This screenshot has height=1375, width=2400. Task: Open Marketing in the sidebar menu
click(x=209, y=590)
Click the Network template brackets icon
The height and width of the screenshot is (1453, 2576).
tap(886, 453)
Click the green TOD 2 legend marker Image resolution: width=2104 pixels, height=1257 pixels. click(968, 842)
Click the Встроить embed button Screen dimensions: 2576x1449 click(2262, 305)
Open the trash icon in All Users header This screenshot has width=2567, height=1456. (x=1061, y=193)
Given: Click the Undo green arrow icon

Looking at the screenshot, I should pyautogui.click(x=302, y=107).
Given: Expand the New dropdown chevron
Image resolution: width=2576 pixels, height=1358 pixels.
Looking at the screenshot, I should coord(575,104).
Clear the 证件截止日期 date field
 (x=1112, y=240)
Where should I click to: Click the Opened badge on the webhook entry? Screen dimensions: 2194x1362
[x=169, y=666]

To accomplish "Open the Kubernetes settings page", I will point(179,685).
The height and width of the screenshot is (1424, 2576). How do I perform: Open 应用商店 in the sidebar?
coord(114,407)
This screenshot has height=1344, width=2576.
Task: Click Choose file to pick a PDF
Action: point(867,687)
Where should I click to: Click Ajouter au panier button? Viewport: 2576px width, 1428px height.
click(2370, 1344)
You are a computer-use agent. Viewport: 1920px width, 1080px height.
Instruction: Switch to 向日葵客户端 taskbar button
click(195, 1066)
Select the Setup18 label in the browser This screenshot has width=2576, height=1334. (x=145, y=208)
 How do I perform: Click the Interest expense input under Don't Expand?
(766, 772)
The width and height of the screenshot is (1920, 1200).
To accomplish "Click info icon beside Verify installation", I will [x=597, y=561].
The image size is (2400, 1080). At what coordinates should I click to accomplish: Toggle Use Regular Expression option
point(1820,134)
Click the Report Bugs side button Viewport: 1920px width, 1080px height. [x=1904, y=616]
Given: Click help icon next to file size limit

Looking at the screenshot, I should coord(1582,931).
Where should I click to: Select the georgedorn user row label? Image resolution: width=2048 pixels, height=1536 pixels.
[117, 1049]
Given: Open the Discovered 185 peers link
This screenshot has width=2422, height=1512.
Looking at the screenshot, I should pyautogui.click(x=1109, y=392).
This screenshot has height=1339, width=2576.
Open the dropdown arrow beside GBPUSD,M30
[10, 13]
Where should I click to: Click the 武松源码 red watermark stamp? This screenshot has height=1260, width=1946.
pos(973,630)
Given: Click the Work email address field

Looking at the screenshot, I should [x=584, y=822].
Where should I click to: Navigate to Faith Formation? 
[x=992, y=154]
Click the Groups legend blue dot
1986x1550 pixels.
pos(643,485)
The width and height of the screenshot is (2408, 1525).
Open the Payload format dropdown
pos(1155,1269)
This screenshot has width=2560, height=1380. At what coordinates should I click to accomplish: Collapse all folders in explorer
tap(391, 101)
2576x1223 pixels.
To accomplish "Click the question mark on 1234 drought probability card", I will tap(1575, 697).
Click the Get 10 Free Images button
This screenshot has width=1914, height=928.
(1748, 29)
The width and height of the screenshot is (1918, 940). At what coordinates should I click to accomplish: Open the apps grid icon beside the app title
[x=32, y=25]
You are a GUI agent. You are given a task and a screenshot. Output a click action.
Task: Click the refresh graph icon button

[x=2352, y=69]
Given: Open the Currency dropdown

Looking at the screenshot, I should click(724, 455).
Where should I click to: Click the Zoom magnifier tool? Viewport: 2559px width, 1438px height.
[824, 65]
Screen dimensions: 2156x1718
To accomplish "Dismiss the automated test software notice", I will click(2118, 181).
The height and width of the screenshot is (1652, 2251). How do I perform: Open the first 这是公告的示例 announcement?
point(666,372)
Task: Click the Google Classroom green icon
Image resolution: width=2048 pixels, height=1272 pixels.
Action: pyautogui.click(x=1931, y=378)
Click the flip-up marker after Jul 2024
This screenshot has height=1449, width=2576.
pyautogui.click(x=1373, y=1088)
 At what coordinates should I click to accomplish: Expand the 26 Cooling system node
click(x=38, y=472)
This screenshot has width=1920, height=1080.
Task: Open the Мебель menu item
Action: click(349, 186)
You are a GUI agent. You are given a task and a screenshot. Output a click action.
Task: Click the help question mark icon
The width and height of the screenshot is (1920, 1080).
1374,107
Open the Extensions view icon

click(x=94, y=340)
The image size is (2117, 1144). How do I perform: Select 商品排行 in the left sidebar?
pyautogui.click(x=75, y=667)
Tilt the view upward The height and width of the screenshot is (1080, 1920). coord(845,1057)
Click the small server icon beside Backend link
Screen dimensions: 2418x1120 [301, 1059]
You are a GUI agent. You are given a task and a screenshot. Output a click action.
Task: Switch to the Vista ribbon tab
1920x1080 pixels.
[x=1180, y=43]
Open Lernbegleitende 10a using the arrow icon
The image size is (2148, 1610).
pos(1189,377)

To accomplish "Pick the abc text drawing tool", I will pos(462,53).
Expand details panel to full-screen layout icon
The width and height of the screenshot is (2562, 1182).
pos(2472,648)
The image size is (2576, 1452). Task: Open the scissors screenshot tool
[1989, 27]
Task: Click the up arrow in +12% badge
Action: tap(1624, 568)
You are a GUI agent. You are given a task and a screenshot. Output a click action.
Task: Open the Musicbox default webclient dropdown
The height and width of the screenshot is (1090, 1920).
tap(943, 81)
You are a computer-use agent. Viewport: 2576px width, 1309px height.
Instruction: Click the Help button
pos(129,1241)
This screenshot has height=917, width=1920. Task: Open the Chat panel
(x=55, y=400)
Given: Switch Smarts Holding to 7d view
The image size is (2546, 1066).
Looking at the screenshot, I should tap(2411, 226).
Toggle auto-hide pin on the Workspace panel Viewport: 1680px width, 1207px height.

────────────────────

Brief: Extract each line of the material exactly as it stands.

Task output:
This screenshot has height=1375, width=2400. Task: Open Marketing in the sidebar menu
click(x=209, y=590)
Click the Network template brackets icon
The height and width of the screenshot is (1453, 2576).
tap(886, 453)
Click the green TOD 2 legend marker Image resolution: width=2104 pixels, height=1257 pixels. click(968, 842)
Click the Встроить embed button Screen dimensions: 2576x1449 click(2262, 305)
Open the trash icon in All Users header This screenshot has width=2567, height=1456. (x=1061, y=193)
Given: Click the Undo green arrow icon

Looking at the screenshot, I should pyautogui.click(x=302, y=107).
Given: Expand the New dropdown chevron
Image resolution: width=2576 pixels, height=1358 pixels.
Looking at the screenshot, I should coord(575,104).
Clear the 证件截止日期 date field
 (x=1112, y=240)
Where should I click to: Click the Opened badge on the webhook entry? Screen dimensions: 2194x1362
[x=169, y=666]

To accomplish "Open the Kubernetes settings page", I will point(179,685).
The height and width of the screenshot is (1424, 2576). How do I perform: Open 应用商店 in the sidebar?
coord(114,407)
This screenshot has height=1344, width=2576.
Task: Click Choose file to pick a PDF
Action: point(867,687)
Where should I click to: Click Ajouter au panier button? Viewport: 2576px width, 1428px height.
click(2370, 1344)
You are a computer-use agent. Viewport: 1920px width, 1080px height.
Instruction: Switch to 向日葵客户端 taskbar button
click(195, 1066)
Select the Setup18 label in the browser This screenshot has width=2576, height=1334. (x=145, y=208)
 How do I perform: Click the Interest expense input under Don't Expand?
(766, 772)
The width and height of the screenshot is (1920, 1200).
To accomplish "Click info icon beside Verify installation", I will [x=597, y=561].
The image size is (2400, 1080). At what coordinates should I click to accomplish: Toggle Use Regular Expression option
point(1820,134)
Click the Report Bugs side button Viewport: 1920px width, 1080px height. [x=1904, y=616]
Given: Click help icon next to file size limit

Looking at the screenshot, I should coord(1582,931).
Where should I click to: Select the georgedorn user row label? Image resolution: width=2048 pixels, height=1536 pixels.
[117, 1049]
Given: Open the Discovered 185 peers link
This screenshot has width=2422, height=1512.
Looking at the screenshot, I should pyautogui.click(x=1109, y=392).
This screenshot has height=1339, width=2576.
Open the dropdown arrow beside GBPUSD,M30
[10, 13]
Where should I click to: Click the 武松源码 red watermark stamp? This screenshot has height=1260, width=1946.
pos(973,630)
Given: Click the Work email address field

Looking at the screenshot, I should [x=584, y=822].
Where should I click to: Navigate to Faith Formation? 
[x=992, y=154]
Click the Groups legend blue dot
1986x1550 pixels.
pos(643,485)
The width and height of the screenshot is (2408, 1525).
Open the Payload format dropdown
pos(1155,1269)
This screenshot has width=2560, height=1380. At what coordinates should I click to accomplish: Collapse all folders in explorer
tap(391, 101)
2576x1223 pixels.
To accomplish "Click the question mark on 1234 drought probability card", I will tap(1575, 697).
Click the Get 10 Free Images button
This screenshot has width=1914, height=928.
(1748, 29)
The width and height of the screenshot is (1918, 940). At what coordinates should I click to accomplish: Open the apps grid icon beside the app title
[x=32, y=25]
You are a GUI agent. You are given a task and a screenshot. Output a click action.
Task: Click the refresh graph icon button

[x=2352, y=69]
Given: Open the Currency dropdown

Looking at the screenshot, I should click(724, 455).
Where should I click to: Click the Zoom magnifier tool? Viewport: 2559px width, 1438px height.
[824, 65]
Screen dimensions: 2156x1718
To accomplish "Dismiss the automated test software notice", I will click(2118, 181).
The height and width of the screenshot is (1652, 2251). How do I perform: Open the first 这是公告的示例 announcement?
point(666,372)
Task: Click the Google Classroom green icon
Image resolution: width=2048 pixels, height=1272 pixels.
Action: pyautogui.click(x=1931, y=378)
Click the flip-up marker after Jul 2024
This screenshot has height=1449, width=2576.
pyautogui.click(x=1373, y=1088)
 At what coordinates should I click to accomplish: Expand the 26 Cooling system node
click(x=38, y=472)
This screenshot has width=1920, height=1080.
Task: Open the Мебель menu item
Action: click(349, 186)
You are a GUI agent. You are given a task and a screenshot. Output a click action.
Task: Click the help question mark icon
The width and height of the screenshot is (1920, 1080).
1374,107
Open the Extensions view icon

click(x=94, y=340)
The image size is (2117, 1144). How do I perform: Select 商品排行 in the left sidebar?
pyautogui.click(x=75, y=667)
Tilt the view upward The height and width of the screenshot is (1080, 1920). coord(845,1057)
Click the small server icon beside Backend link
Screen dimensions: 2418x1120 [301, 1059]
You are a GUI agent. You are given a task and a screenshot. Output a click action.
Task: Switch to the Vista ribbon tab
1920x1080 pixels.
[x=1180, y=43]
Open Lernbegleitende 10a using the arrow icon
The image size is (2148, 1610).
pos(1189,377)

To accomplish "Pick the abc text drawing tool", I will pos(462,53).
Expand details panel to full-screen layout icon
The width and height of the screenshot is (2562, 1182).
pos(2472,648)
The image size is (2576, 1452). Task: Open the scissors screenshot tool
[1989, 27]
Task: Click the up arrow in +12% badge
Action: tap(1624, 568)
You are a GUI agent. You are given a task and a screenshot. Output a click action.
Task: Open the Musicbox default webclient dropdown
The height and width of the screenshot is (1090, 1920).
tap(943, 81)
You are a computer-use agent. Viewport: 2576px width, 1309px height.
Instruction: Click the Help button
pos(129,1241)
This screenshot has height=917, width=1920. Task: Open the Chat panel
(x=55, y=400)
Given: Switch Smarts Holding to 7d view
The image size is (2546, 1066).
Looking at the screenshot, I should tap(2411, 226).
Toggle auto-hide pin on the Workspace panel Viewport: 1680px width, 1207px height.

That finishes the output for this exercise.